C.S. Lewis, in a passage I can’t now find, comments that there ‘surprisingness’ is a different thing from ‘being a surprise’. The latter is simply a question of reaction; it’s subjective and, by its nature, can only come once. But ‘surprisingness’ is a quality in the thing itself, the quality of being so structured as to be unexpected.
And as Prof. Lewis says, something that has the quality of surpringness will not lose its appeal the second time. On the contrary, a second go-round will be even better, because knowing what is coming, you will be able to appreciate how it fits into the whole. You will be able to see how this path doesn’t look like it is about to lead you to this view, and how artfully the final effect is concealed until the right moment. Knowing how the murder was done, you’ll pick up on the clues and realize how skillfully they were slipped in at just the right moments, so that had you been paying attention and thinking things through (and allowed for a rather elastic degree of probability), you might have known the truth all along.
This is one reason why I like re-reading detective stories. Some people don’t see a point to this; I enjoy going back and admiring a well-structured logical puzzle, seeing everything in its proper place and catching the inconsistencies that I ought to have noticed the first time. At the moment, I’m revisiting Busman’s Honeymoon (not exactly intentionally; I’d meant to only read the opening for the fun of the wedding accounts, but Dorothy Sayers is very hard to put down), and though the Peter Wimsey novels are most fun for their characters, it’s also delightful to look through the mystery and, once again, see how everything points to one non-obvious solution.
It doesn’t have to be a mystery either; the quality of unexpectedness can simply be a matter of utilizing something previously established in an unexpected way. One example that comes to mind is the end of Aliens, where Ripley comes out in the powerlifter to fight the alien queen. It’s been a good long time since we’ve seen the lifter, and with all that’s happened the average audience member probably forgot all about it. But then she walks out and delivers that fantastic line, kicking off an incredibly cathartic battle where she fights her worst nightmare on equal terms.Again, it remains a fantastically satisfying scene the second or third or tenth time you see it because of the artistry involved.

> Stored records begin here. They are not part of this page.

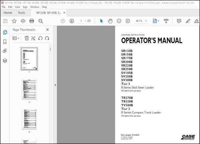Image resolution: width=200 pixels, height=144 pixels.
Task: Delete selected page with trash icon
Action: click(27, 38)
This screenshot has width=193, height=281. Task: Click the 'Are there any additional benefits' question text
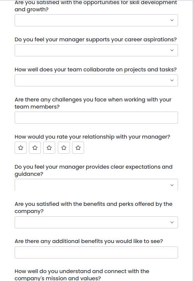click(89, 242)
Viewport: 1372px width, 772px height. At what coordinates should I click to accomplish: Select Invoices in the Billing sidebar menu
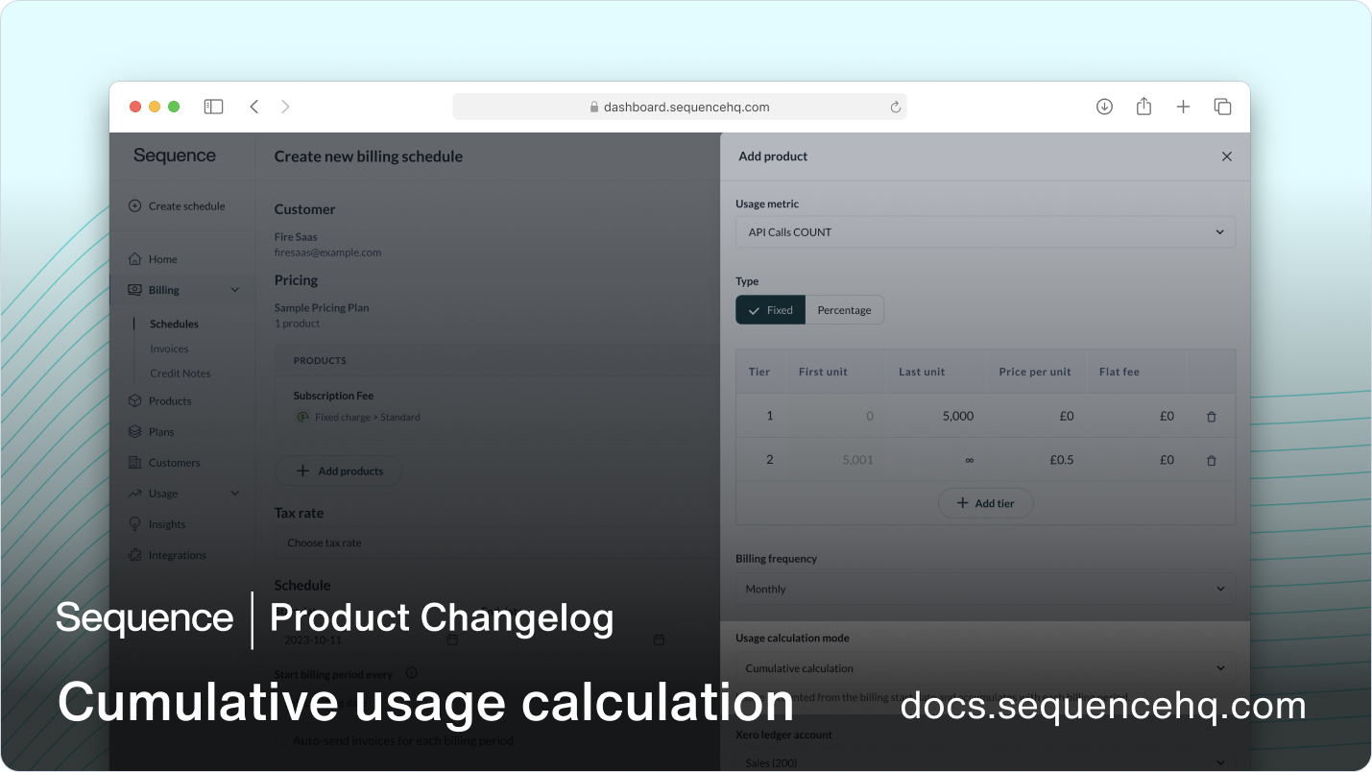169,349
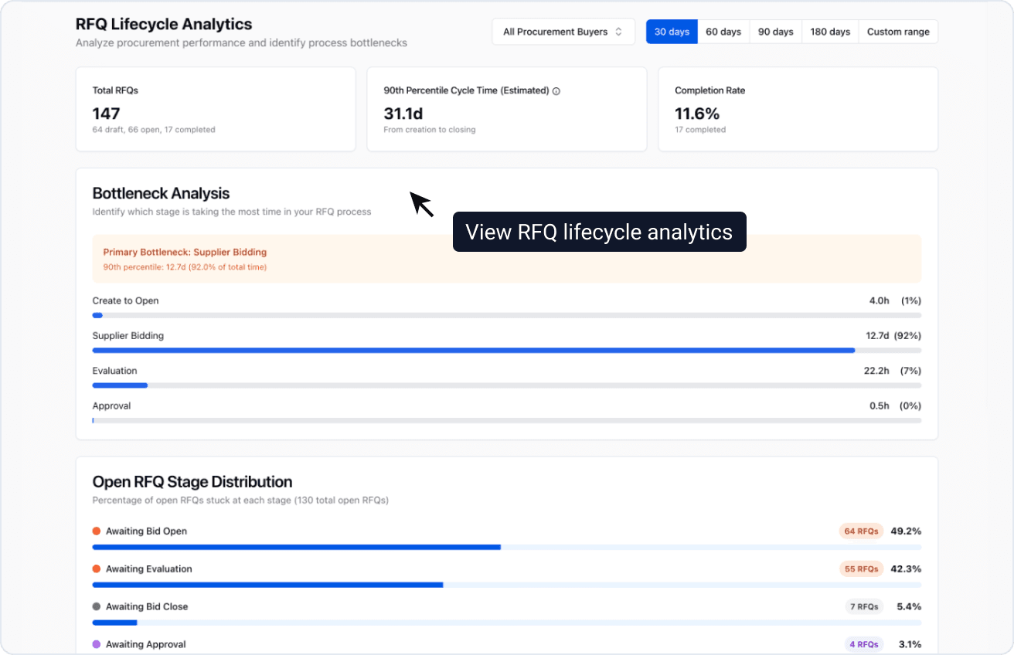Image resolution: width=1014 pixels, height=655 pixels.
Task: Switch the time range to 60 days
Action: point(723,32)
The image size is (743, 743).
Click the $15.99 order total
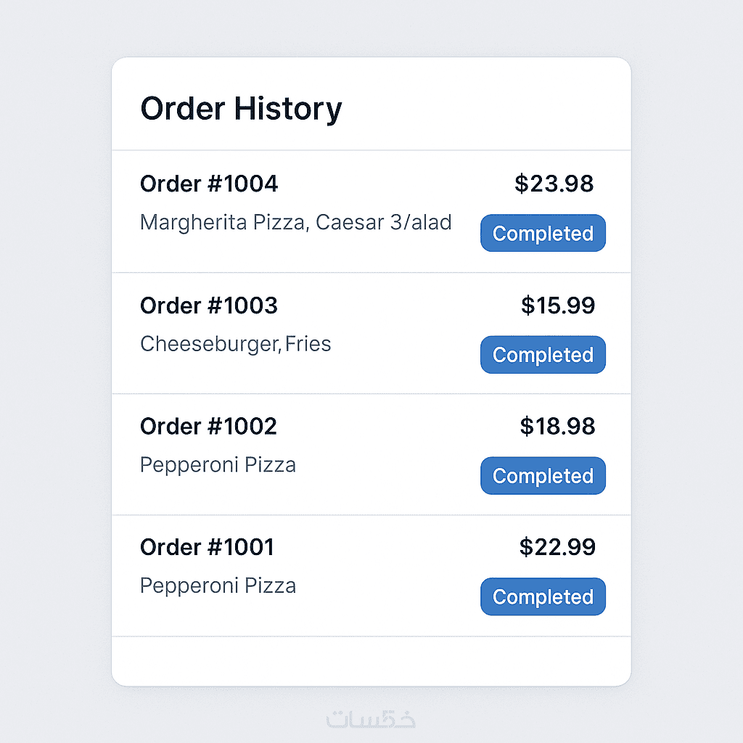[x=558, y=305]
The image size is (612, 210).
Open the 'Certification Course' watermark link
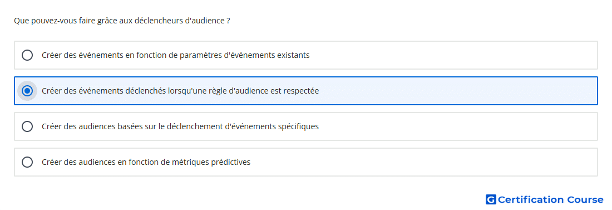pos(545,200)
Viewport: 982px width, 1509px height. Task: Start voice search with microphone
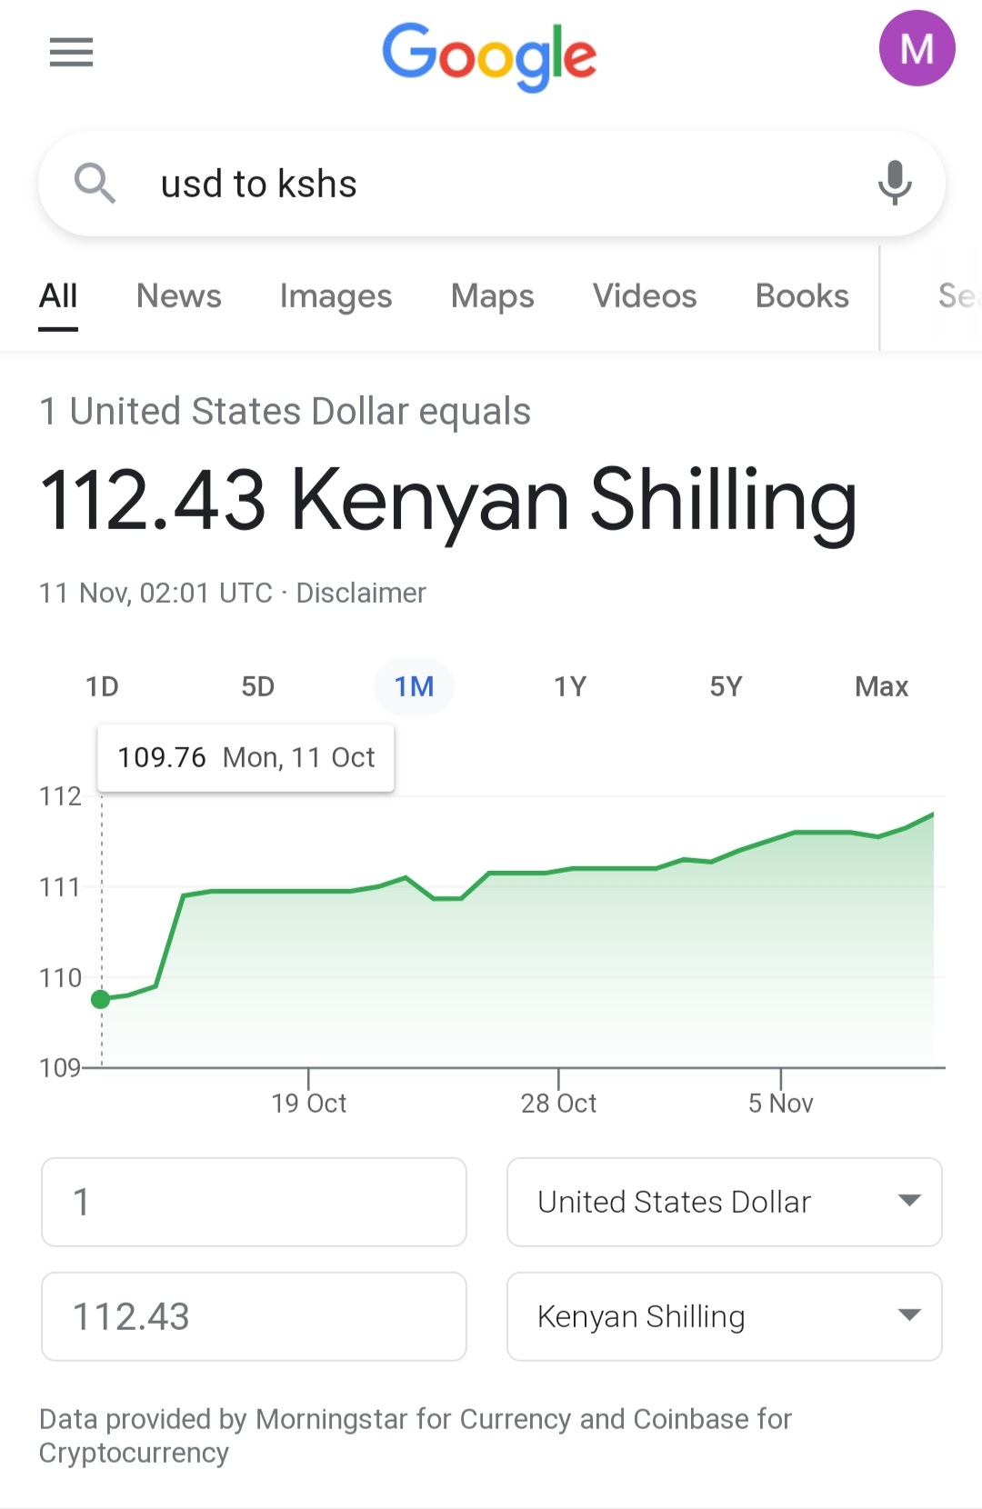point(895,183)
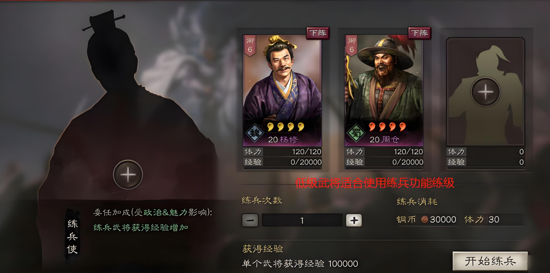Click the training count field showing 1
550x273 pixels.
[x=302, y=220]
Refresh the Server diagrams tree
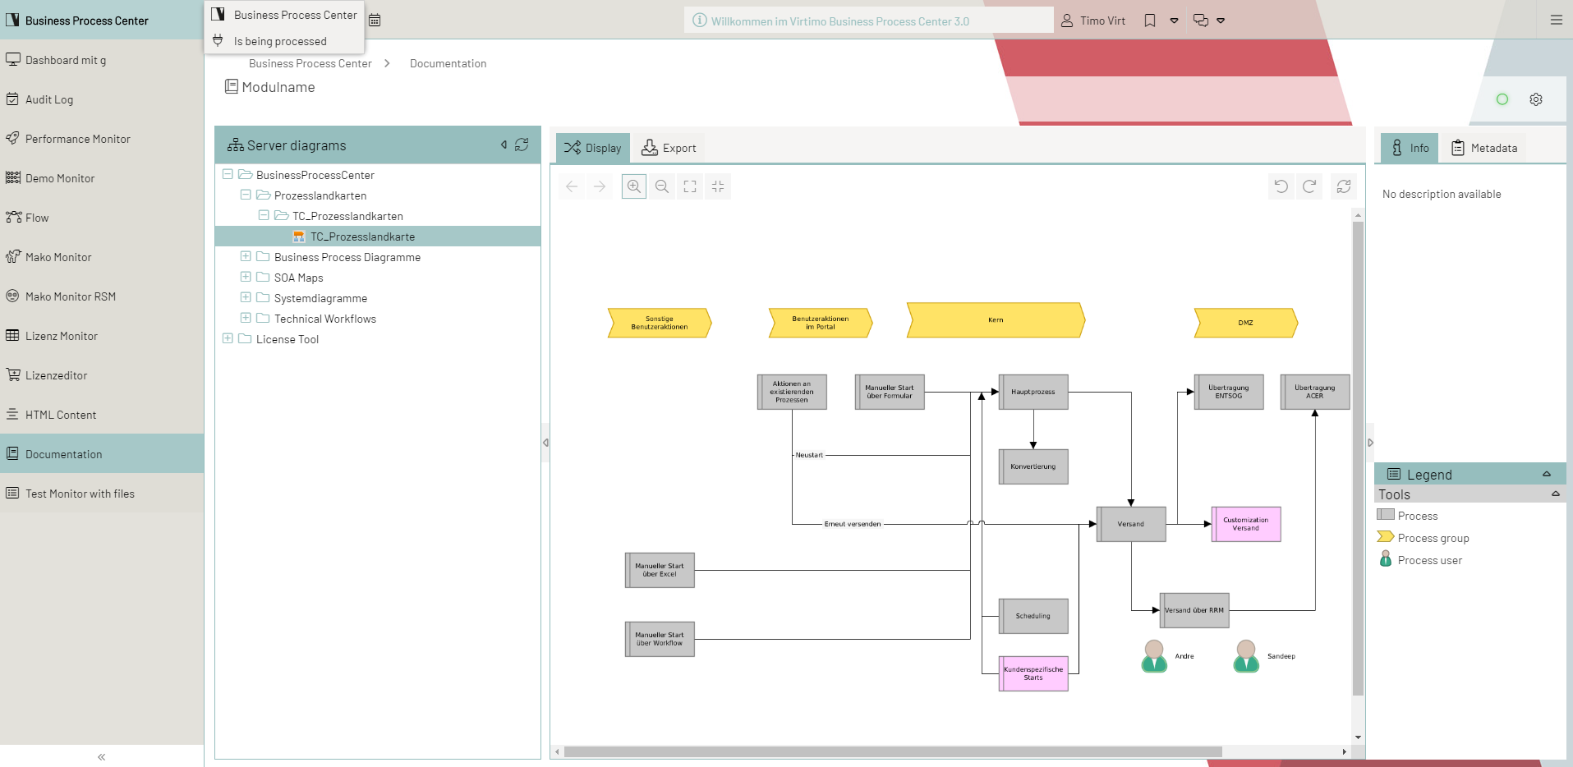This screenshot has width=1573, height=767. tap(522, 145)
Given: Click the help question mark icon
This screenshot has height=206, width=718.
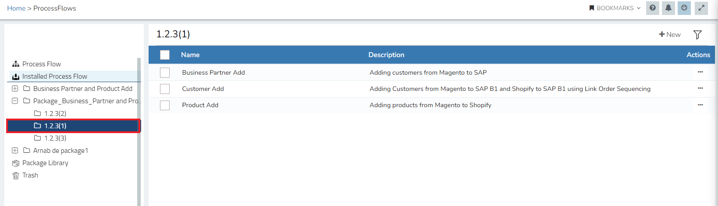Looking at the screenshot, I should coord(653,8).
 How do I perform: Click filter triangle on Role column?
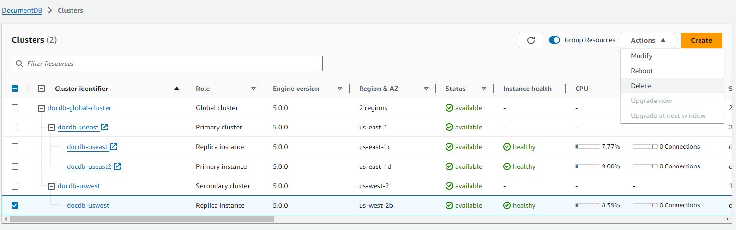click(x=253, y=89)
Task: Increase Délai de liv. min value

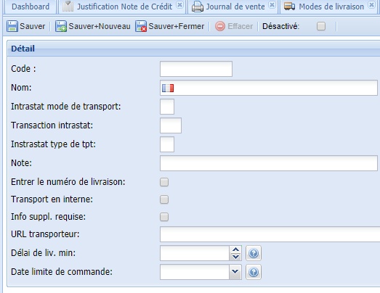Action: click(x=235, y=249)
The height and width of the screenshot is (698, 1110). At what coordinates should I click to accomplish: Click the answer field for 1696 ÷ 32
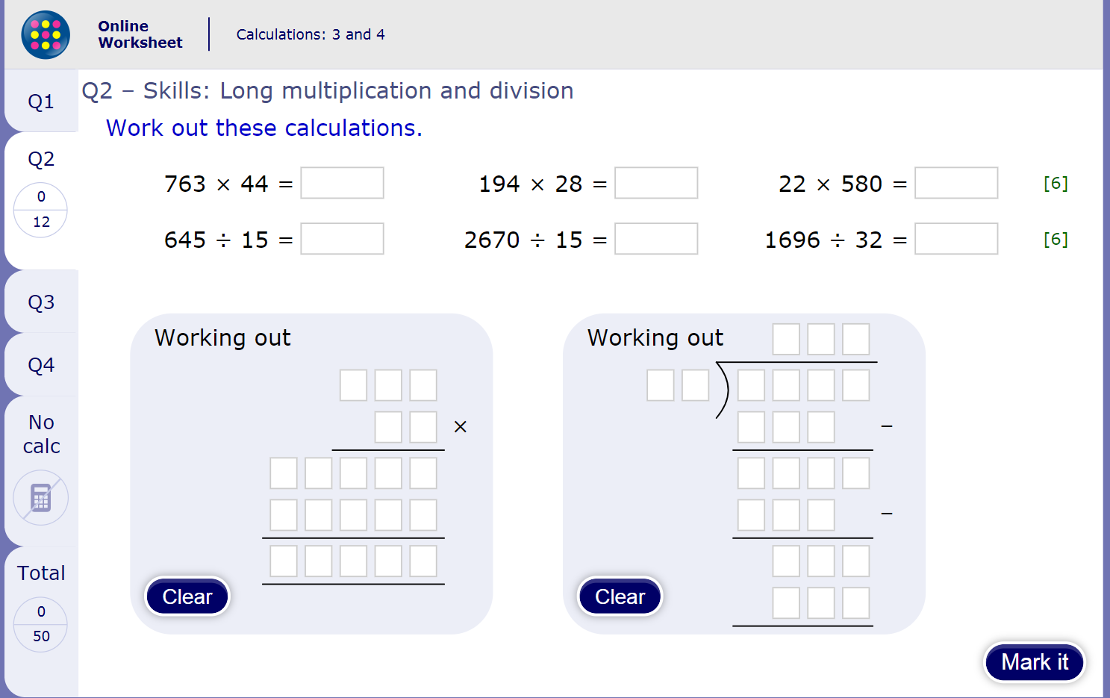coord(956,239)
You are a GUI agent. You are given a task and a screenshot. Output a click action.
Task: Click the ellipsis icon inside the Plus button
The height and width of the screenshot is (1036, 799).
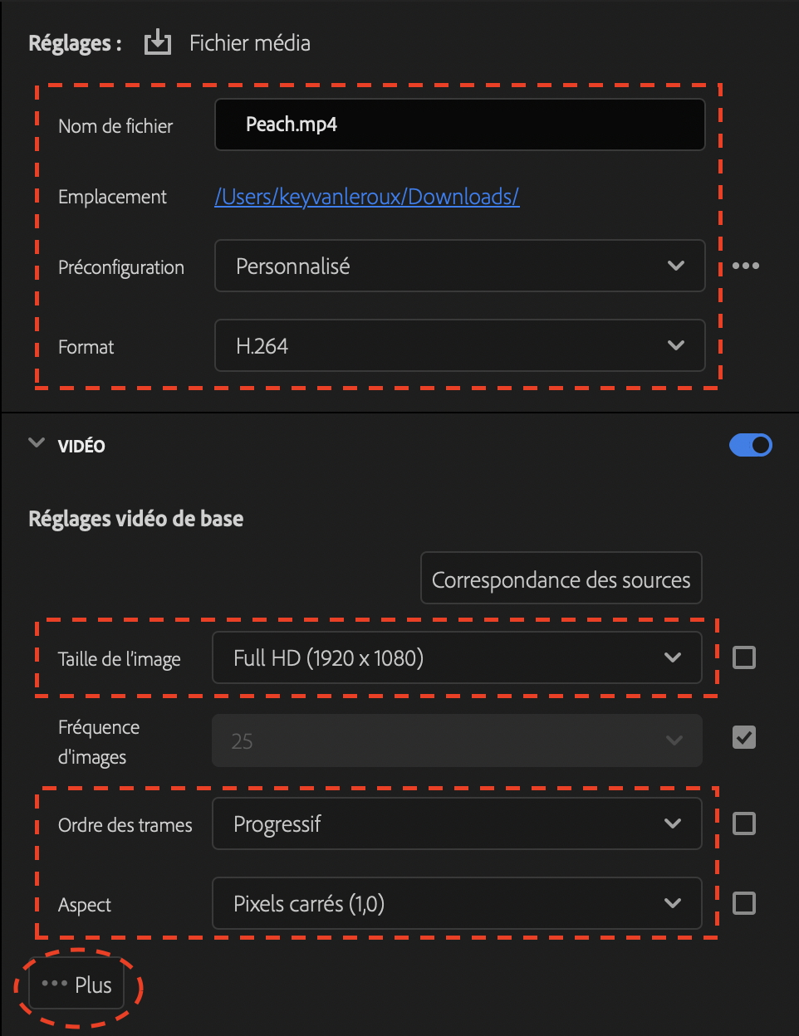pyautogui.click(x=56, y=985)
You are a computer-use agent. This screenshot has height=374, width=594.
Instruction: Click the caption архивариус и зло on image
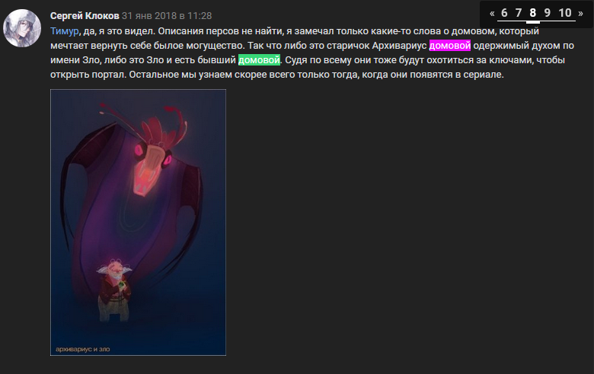pos(82,350)
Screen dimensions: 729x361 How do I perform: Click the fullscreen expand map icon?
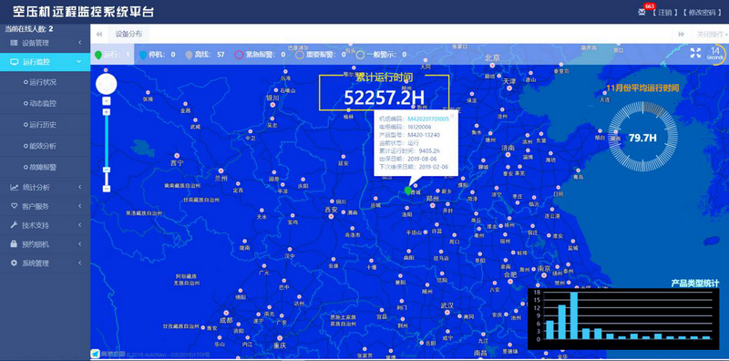click(695, 53)
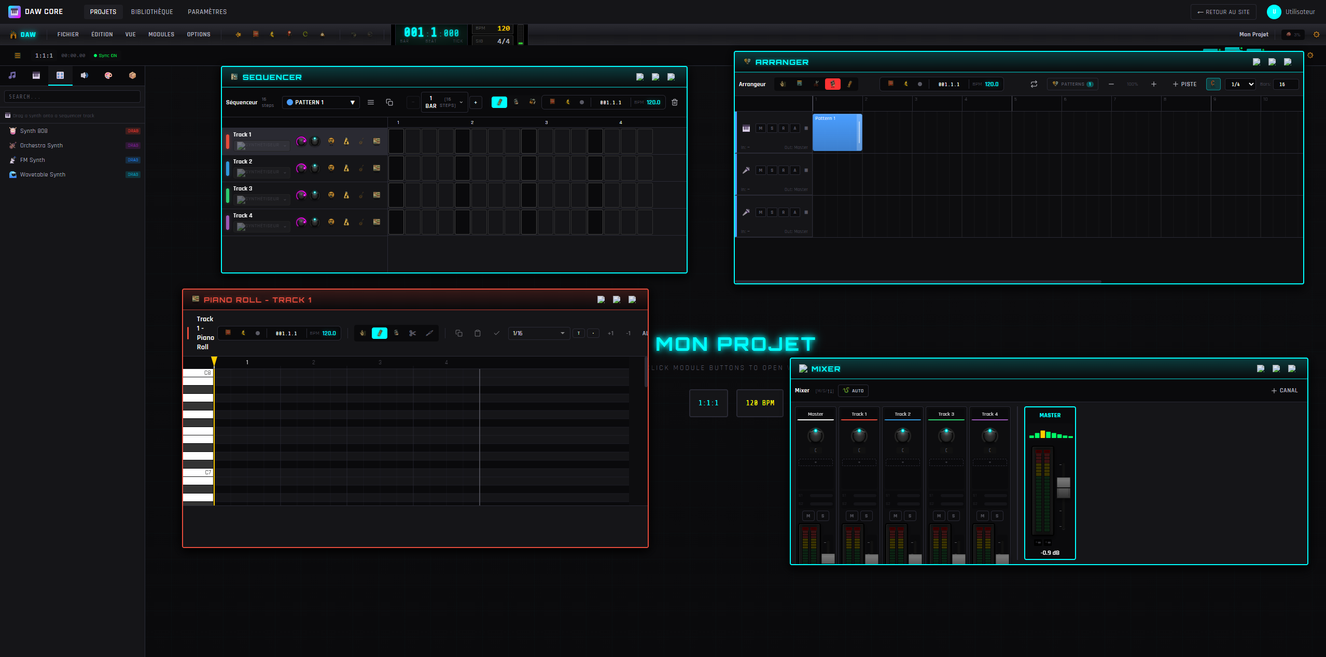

Now, the key word in all of this is ‘structured’. Any idiot can throw a random twist at you and claim that it’s brilliant because you never saw it coming. “Ho ho! The asshole admiral was the hero all along!” Except that doesn’t fit at all with her previous behavior. It may be surprising in the moment, the first time you watch it, but then if you (for whatever reason) decide to watch the film a second time, you’ll be fuming about how idiotically everyone is acting, knowing what we now know.
The surprise must flow, but flow in an unobtrusive way, not imposing itself upon your consciousness until the correct moment, at which point it not only reveals itself, but illuminates and alters everything that came before it, revealing a different overall effect. Like, for instance, when it’s revealed that two particular characters actually have a very different relationship from what we and the heroine were led to believe, illuminating certain past actions and casting both of them in a completely different light. It’s all there, but it seems to fit into the narrative as presented well enough that you don’t notice the first time. But then, on the second go round, you see the clues and hints, the inconsistencies and omitted details.
Don’t necessarily try to surprise the audience. Or rather, don’t sacrifice good storytelling or characters to try to grasp a surprise. Try rather to give your story that quality of ‘surprisingness’; of re-using and re-contextualizing earlier elements in new, but consistent ways. The reader may or may not be actually surprised, but he will appreciate it as a ‘surprising’ story.
If your story doesn’t work as dramatic irony, it won’t work the second time.